> _INFORMATION SHOWN_:

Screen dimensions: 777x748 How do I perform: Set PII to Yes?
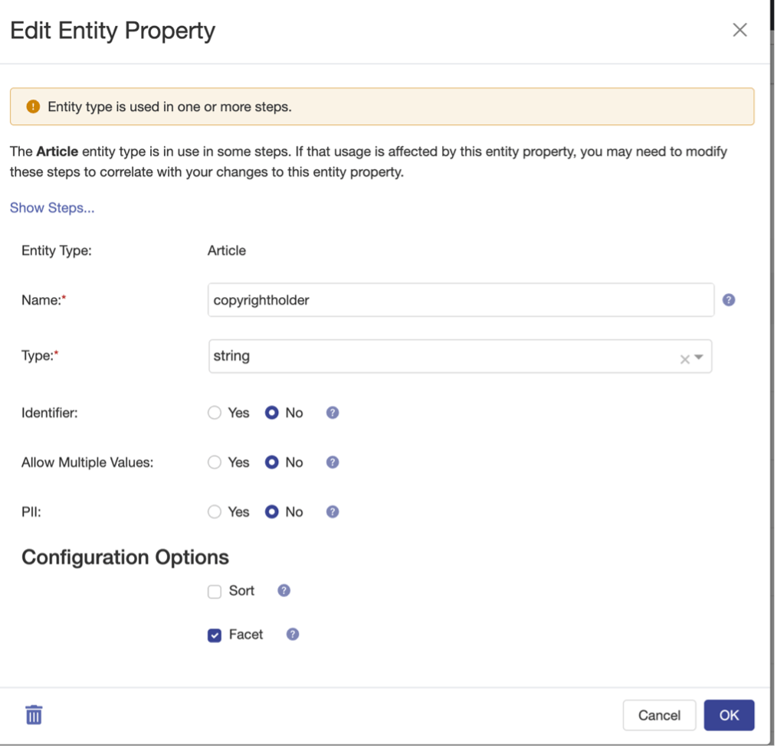(215, 512)
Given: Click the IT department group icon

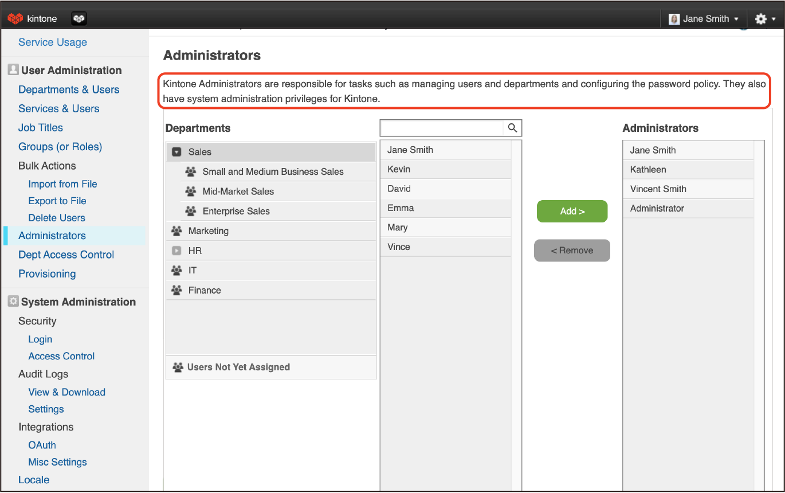Looking at the screenshot, I should point(177,271).
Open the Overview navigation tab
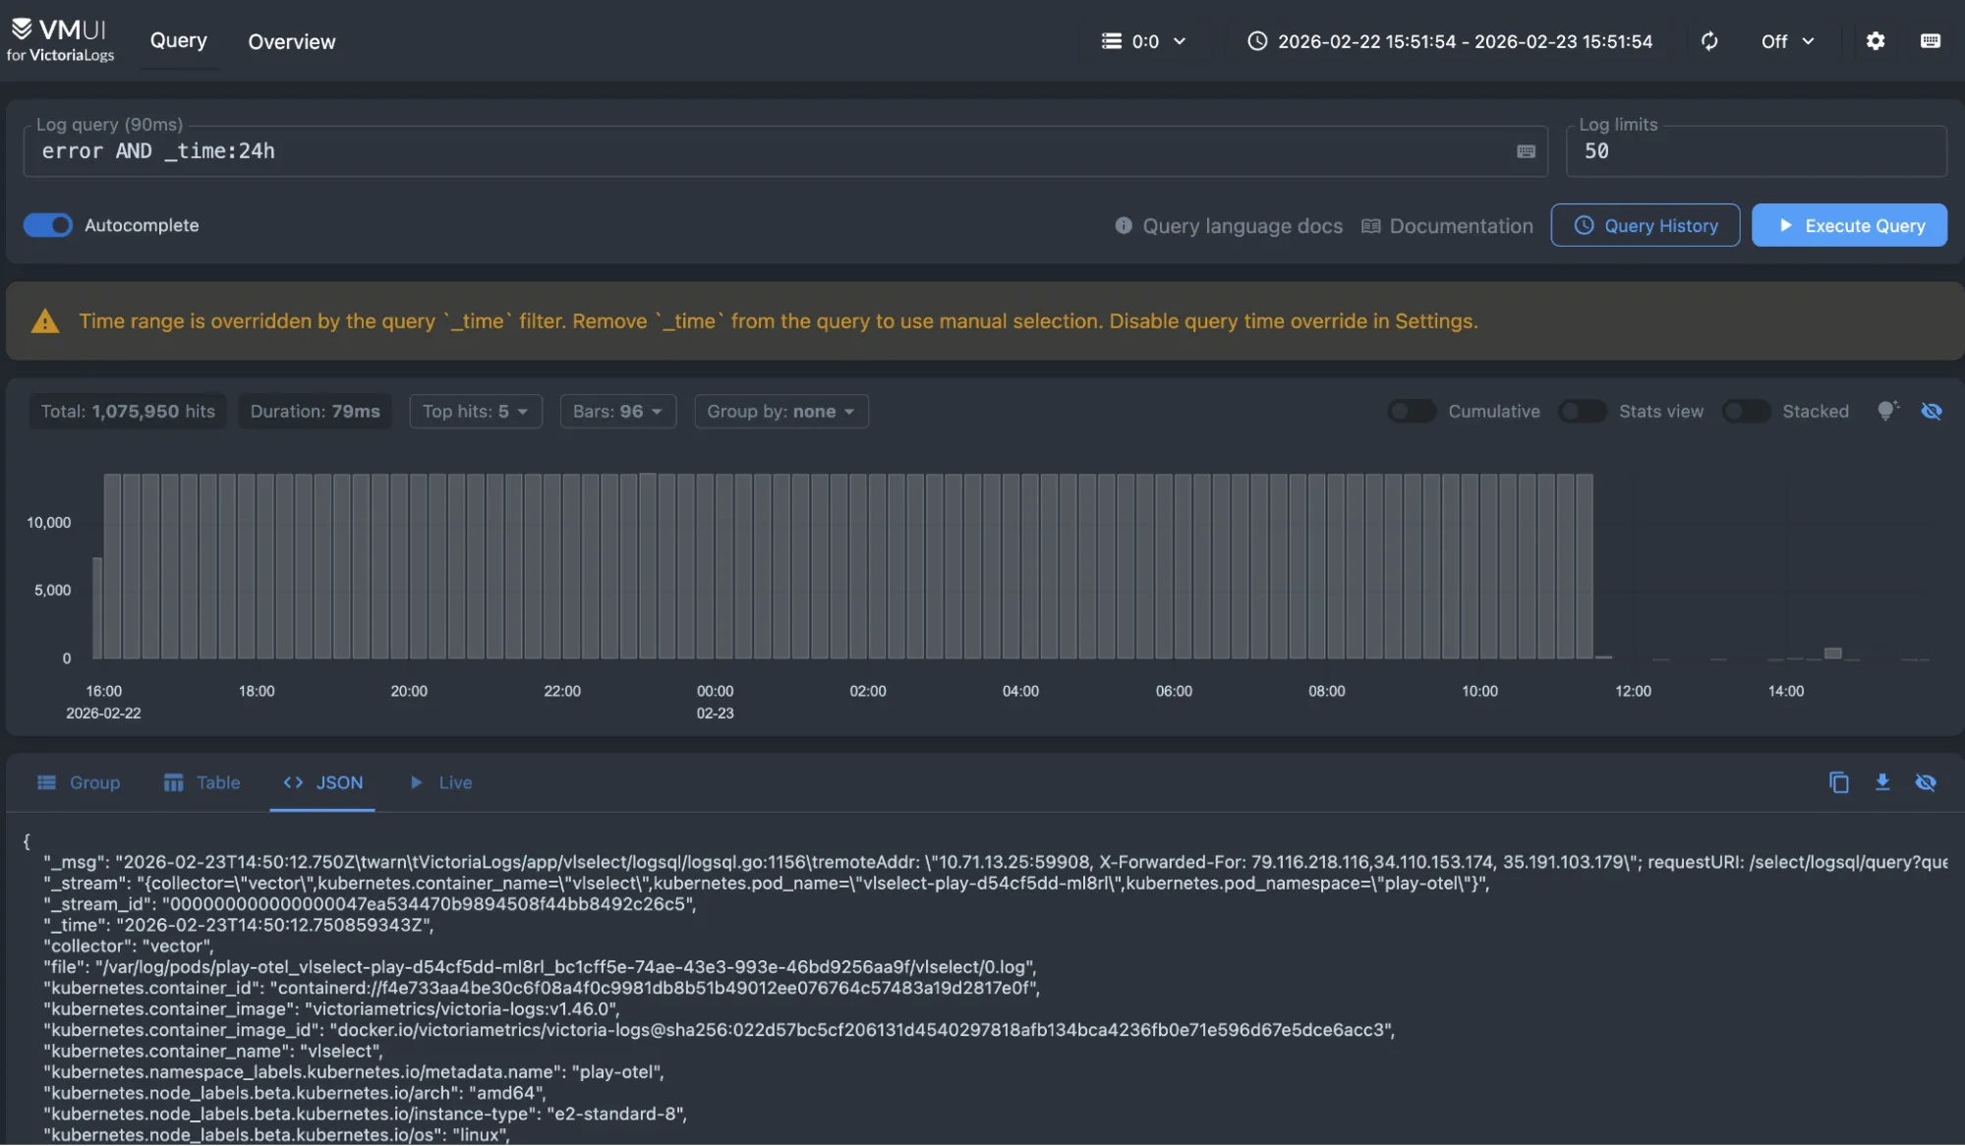Viewport: 1965px width, 1146px height. [291, 41]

> _YOUR OBJECTIVE_: Reproduce all the records above with "Overview" swapped for "Summary", changing nothing else, and leave the pictures out.

> _EXERCISE RESULT_:
Screen dimensions: 777x748 How do I perform: Set PII to Yes?
(215, 512)
Given: Click the IT department group icon

Looking at the screenshot, I should point(177,271).
Open the Summary navigation tab
Viewport: 1965px width, 1146px height. [291, 41]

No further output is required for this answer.